Inside his hotel room he rummaged through his suitcase and produced a hat and sweater. Then he went to the closet and pulled his 2010 Russian Olympic Team parka off the hanger for me to try on. For the next few days I was in heaven. Not only did I have some very warm, “cool” clothes, one of my coaching idols had befriended me in a time of need and insisted I take some of his own warm clothes which he surely needed.
By the third day I had received my bag since someone from the LOC had personally driven me to the airport to get it only because Professor Mishin had asked them. After I unpacked, I called Mishin’s room to return his clothes. He answered, but insisted I keep them. I was blown away and told him I couldn’t. Over the course of the competition, I saw him many times and kept insisting he take his clothes back, especially the Olympic Team parka. Each time he said no, even insisting that I looked better in his clothes than he did.
Needless to say, I reluctantly accepted his generosity and to this day still wear that parka on the coldest Colorado days. As I settle into middle age, I appreciate what he did now more than I did at the time when I mostly just thought about how cool it was to wear “Mishin’s coat,” an official Russian Olympic Team parka made by Bosco Sport, the equivalent of Nike.
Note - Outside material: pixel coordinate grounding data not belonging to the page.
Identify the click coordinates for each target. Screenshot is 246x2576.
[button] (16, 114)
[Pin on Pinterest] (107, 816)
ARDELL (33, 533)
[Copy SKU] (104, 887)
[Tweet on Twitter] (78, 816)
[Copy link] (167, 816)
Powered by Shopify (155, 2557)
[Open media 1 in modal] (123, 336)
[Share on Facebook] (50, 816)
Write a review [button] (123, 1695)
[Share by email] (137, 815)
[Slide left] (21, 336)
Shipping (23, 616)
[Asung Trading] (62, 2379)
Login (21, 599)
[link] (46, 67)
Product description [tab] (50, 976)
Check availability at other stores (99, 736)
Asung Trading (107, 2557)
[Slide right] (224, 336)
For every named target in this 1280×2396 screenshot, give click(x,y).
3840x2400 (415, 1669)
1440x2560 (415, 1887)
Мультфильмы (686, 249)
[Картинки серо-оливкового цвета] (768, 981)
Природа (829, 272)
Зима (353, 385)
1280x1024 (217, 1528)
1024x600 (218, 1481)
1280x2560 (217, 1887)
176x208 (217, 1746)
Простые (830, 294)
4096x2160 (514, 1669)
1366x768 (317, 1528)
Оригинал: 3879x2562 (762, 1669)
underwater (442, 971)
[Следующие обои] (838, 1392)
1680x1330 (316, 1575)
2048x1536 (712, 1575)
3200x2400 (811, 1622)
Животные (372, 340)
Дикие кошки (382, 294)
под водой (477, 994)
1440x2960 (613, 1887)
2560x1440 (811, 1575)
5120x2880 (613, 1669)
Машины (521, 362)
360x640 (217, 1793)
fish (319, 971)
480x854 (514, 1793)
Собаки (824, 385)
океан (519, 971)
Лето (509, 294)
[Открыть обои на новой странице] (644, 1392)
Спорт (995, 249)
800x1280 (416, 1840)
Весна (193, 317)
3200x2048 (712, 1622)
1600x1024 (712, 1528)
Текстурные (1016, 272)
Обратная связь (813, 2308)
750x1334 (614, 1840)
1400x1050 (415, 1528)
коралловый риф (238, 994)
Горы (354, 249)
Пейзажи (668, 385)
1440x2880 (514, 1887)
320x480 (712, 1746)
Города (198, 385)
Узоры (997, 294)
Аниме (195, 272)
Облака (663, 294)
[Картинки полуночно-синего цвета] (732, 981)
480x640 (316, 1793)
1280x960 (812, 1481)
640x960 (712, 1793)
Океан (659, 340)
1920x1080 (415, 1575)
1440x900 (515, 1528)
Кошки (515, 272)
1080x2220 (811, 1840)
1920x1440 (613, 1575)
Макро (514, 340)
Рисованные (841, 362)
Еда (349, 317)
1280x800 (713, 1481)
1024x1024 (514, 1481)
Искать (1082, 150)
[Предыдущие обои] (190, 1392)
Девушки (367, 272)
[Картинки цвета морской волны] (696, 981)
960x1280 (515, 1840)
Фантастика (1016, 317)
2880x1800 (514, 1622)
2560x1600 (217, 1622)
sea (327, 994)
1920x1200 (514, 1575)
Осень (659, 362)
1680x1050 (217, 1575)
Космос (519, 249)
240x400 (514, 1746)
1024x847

There will always be naysayers about everything and the intentions of everyone, including one Team USA official who told our team leader to tell me it was anti-American for me to wear Mishin’s parka in public at the competition. Who did I think I was? Johnny Weir? Confused by this feedback, I wondered if that meant I was only allowed to be warm in the comfort of my hotel room?
What I know now even more than I knew then is that a simple act of kindness–regardless of nationality, race, gender or any other orientation–is what defines humanity. So when I arrive in Russia this week for the seventh time, I have faith in the humanity of the Russian people, who I know will welcome the world with kindness and open arms just as Mishin did for me.
Professor Alexei Mishin is a legendary coach of many Olympic Champions and medalists who will someday soon be elected into the World Figure Skating Hall of Fame, but in my mind he will always be my friend and colleague who taught me the true meaning of the Olympic ideals and spirit.